### To do
Copy nothing but the line with "You are a computer-use agent." and the lines that follow it to the end of the entries below, and keep the pictures out.

[Stored records]
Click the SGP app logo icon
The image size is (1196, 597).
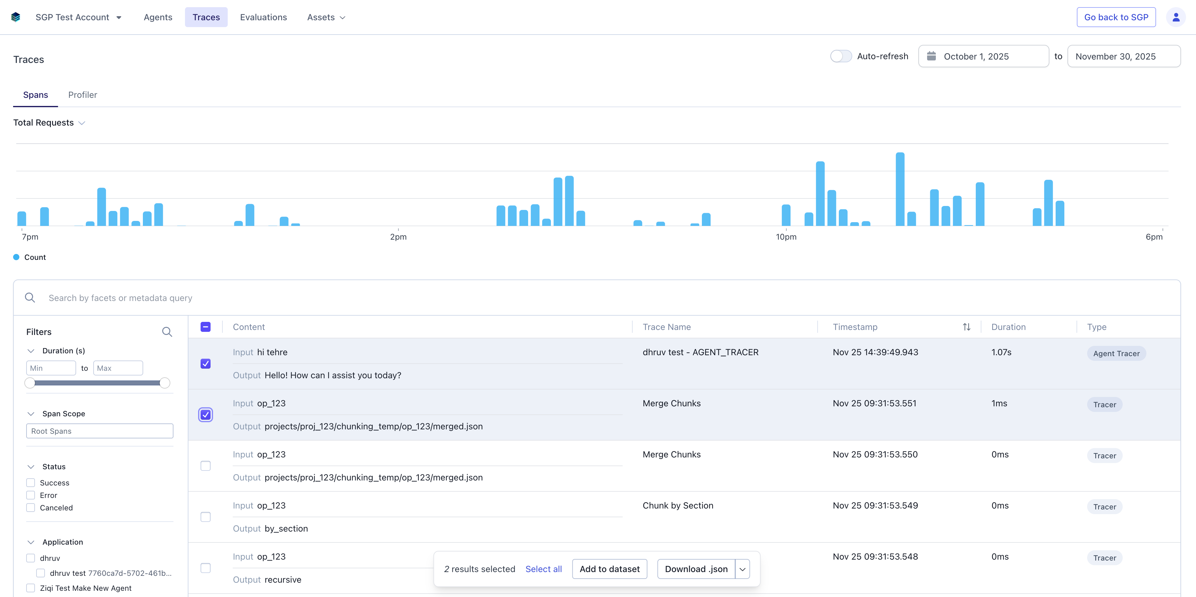(15, 17)

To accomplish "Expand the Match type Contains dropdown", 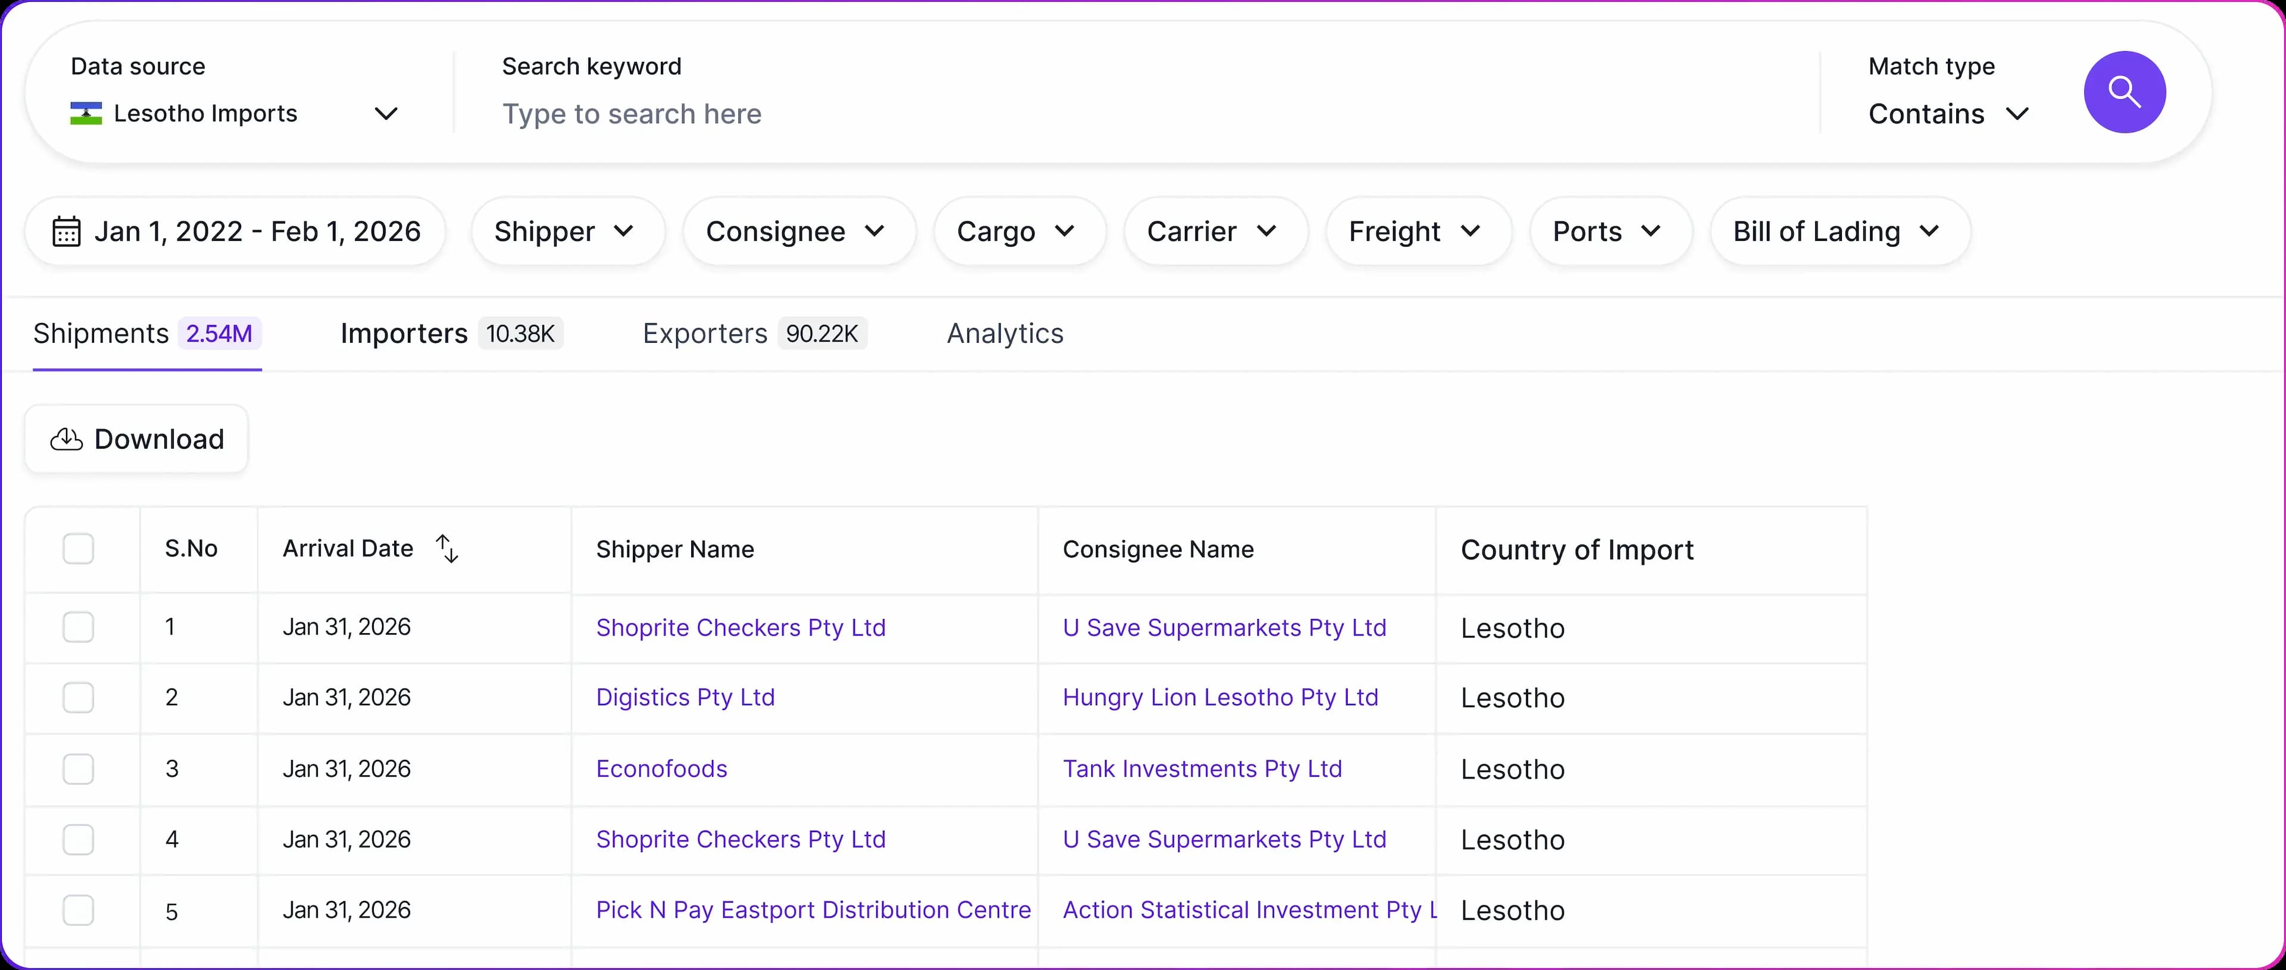I will [x=1948, y=114].
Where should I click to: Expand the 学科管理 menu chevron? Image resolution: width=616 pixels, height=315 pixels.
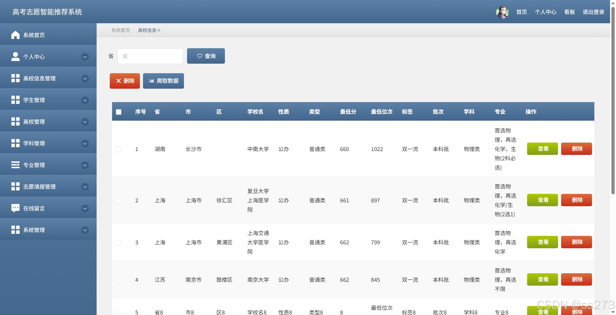click(85, 143)
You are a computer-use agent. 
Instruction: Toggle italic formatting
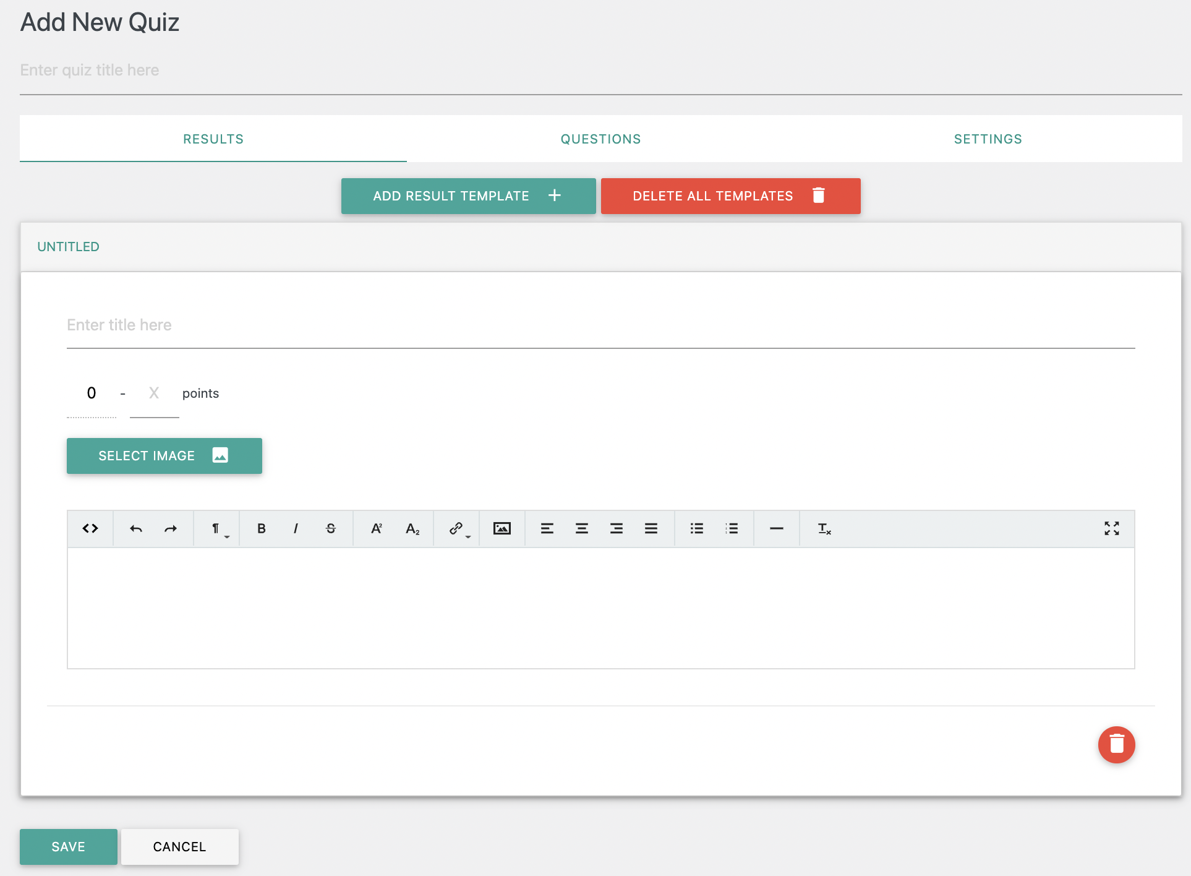click(296, 528)
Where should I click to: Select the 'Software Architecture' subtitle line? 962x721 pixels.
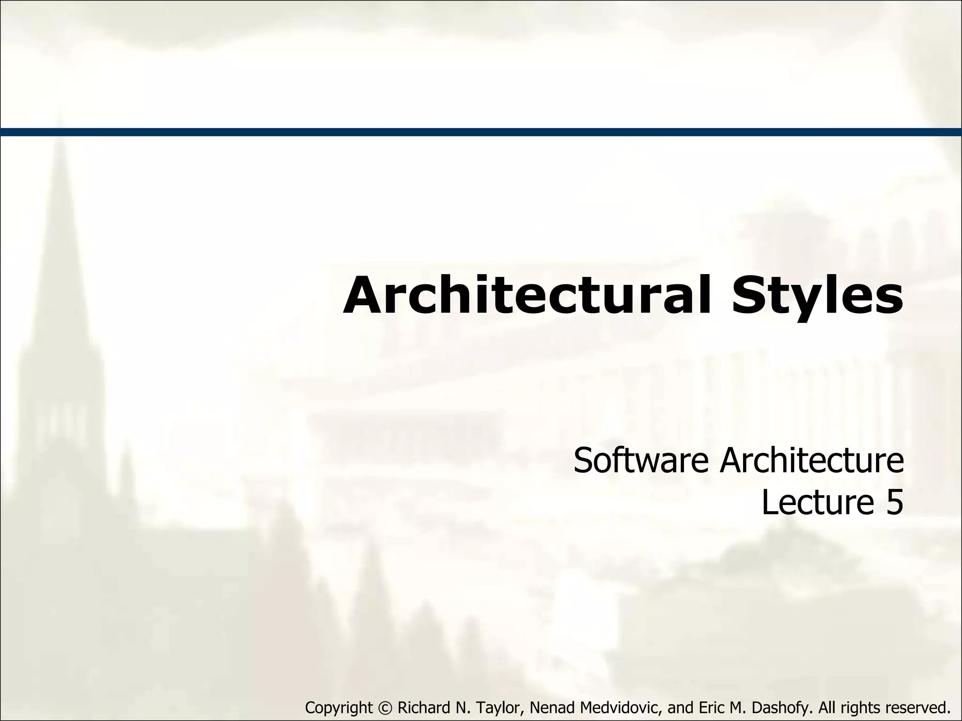pyautogui.click(x=738, y=460)
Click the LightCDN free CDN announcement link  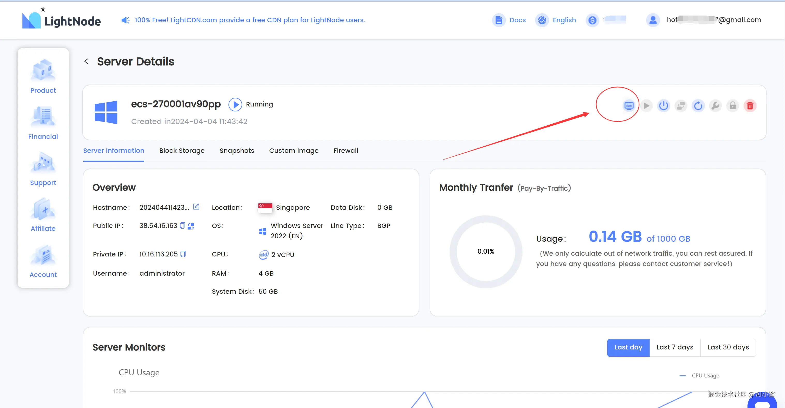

### Result for this exercise
You are a computer-use agent. 
Instruction: Toggle italic formatting
click(296, 528)
Where should I click to: Select the 'Software Architecture' subtitle line? 962x721 pixels.
pyautogui.click(x=738, y=460)
Click the LightCDN free CDN announcement link  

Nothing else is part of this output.